A needle in a needlestack – exploiting functional inhomogeneity as a tool for optimized nano-optoelectronics

Date: 4th July 2022
Time: 2:00 pm - 3:30 pm
Location: Online, AEST

This is part of a double webinar featuring Prof. Hannah Joyce

Semiconductor nanomaterials – where one or more dimensions lie in the sub-micron regime – are now widely studied as a route to create novel or enhanced optoelectronic materials. From colloidal quantum dots to VLS-grown nanowires, these materials provide opportunities through controlled light-matter coupling and high surface-area-to-volume ratio. Functional nanomaterials combine multiple features to meet specific applications in photovoltaics, light emission, lasing or sensing by exploiting this geometry. A particular opportunity is provided by bottom-up growth of nanomaterials, generating huge numbers of near-identical nanoscale objects through thermodynamically driven processes.
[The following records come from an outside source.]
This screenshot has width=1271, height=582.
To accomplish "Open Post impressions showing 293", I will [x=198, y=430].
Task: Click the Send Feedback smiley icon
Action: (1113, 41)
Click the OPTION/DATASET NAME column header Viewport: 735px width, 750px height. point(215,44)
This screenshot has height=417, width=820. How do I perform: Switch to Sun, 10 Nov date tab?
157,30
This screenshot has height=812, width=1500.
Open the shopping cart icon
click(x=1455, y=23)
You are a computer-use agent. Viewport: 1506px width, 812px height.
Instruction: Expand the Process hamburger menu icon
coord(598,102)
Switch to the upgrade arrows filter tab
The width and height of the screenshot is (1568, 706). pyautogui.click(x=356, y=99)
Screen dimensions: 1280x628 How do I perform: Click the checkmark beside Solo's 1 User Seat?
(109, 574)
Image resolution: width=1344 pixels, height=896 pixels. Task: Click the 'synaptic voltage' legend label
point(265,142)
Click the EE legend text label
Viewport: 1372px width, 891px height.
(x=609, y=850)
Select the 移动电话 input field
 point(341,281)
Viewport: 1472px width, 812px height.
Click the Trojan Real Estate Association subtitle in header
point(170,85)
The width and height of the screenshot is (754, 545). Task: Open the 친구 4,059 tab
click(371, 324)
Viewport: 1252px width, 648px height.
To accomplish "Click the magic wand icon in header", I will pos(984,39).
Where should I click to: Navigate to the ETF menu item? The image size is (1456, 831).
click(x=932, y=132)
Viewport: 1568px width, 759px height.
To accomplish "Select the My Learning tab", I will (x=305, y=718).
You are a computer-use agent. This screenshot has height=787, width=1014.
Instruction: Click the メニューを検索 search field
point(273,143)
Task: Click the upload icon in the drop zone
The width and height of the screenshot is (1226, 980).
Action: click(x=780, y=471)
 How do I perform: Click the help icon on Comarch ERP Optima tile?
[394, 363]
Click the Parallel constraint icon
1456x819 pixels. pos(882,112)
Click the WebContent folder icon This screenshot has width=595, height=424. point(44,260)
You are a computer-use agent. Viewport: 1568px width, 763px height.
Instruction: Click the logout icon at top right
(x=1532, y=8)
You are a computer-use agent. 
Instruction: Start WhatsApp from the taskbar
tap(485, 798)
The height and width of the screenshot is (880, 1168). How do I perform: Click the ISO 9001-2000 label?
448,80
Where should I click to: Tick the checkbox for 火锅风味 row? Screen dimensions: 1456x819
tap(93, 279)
However, growth at the nanoscale is vulnerable to inhomogeneity. Heterogeneity in morphology (shape), geometry (size), crystal structure (polytypism), doping, strain, and defect density are inherent to nanofabrication, and these may have a large and non-linear impact on functional performance (such as IQE or lasing threshold). I will describe a high-throughput methodology to study inhomogeneity in nanowires, and its use to both optimize and exploit variability. By studying large numbers of single wires (10k-100k), recombination routes, carrier mobility, doping and even sub-picosecond dynamics can be extracted using simple photoluminescence techniques.

About the speaker

Patrick Parkinson is a senior lecturer (Associate Professor) in the Department of Physics and Astronomy at the University of Manchester. Since 2020 he has led a UKRI-funded program on “Big-data for nanoelectronics”, combining high-throughput techniques with functional nanomaterials to build statistically rigorous models. This project includes academic and industrial partners in the UK, China, Australia, Germany, Israel and Sweden. He has previously worked in postdoctoral roles at the University of Oxford and the Australian National University, in Physics, Chemistry and Electronic Materials departments. He completed his PhD in Organic-Inorganic Optoelectronic Nanomaterials with Prof. Laura Herz at the University of Oxford in 2009.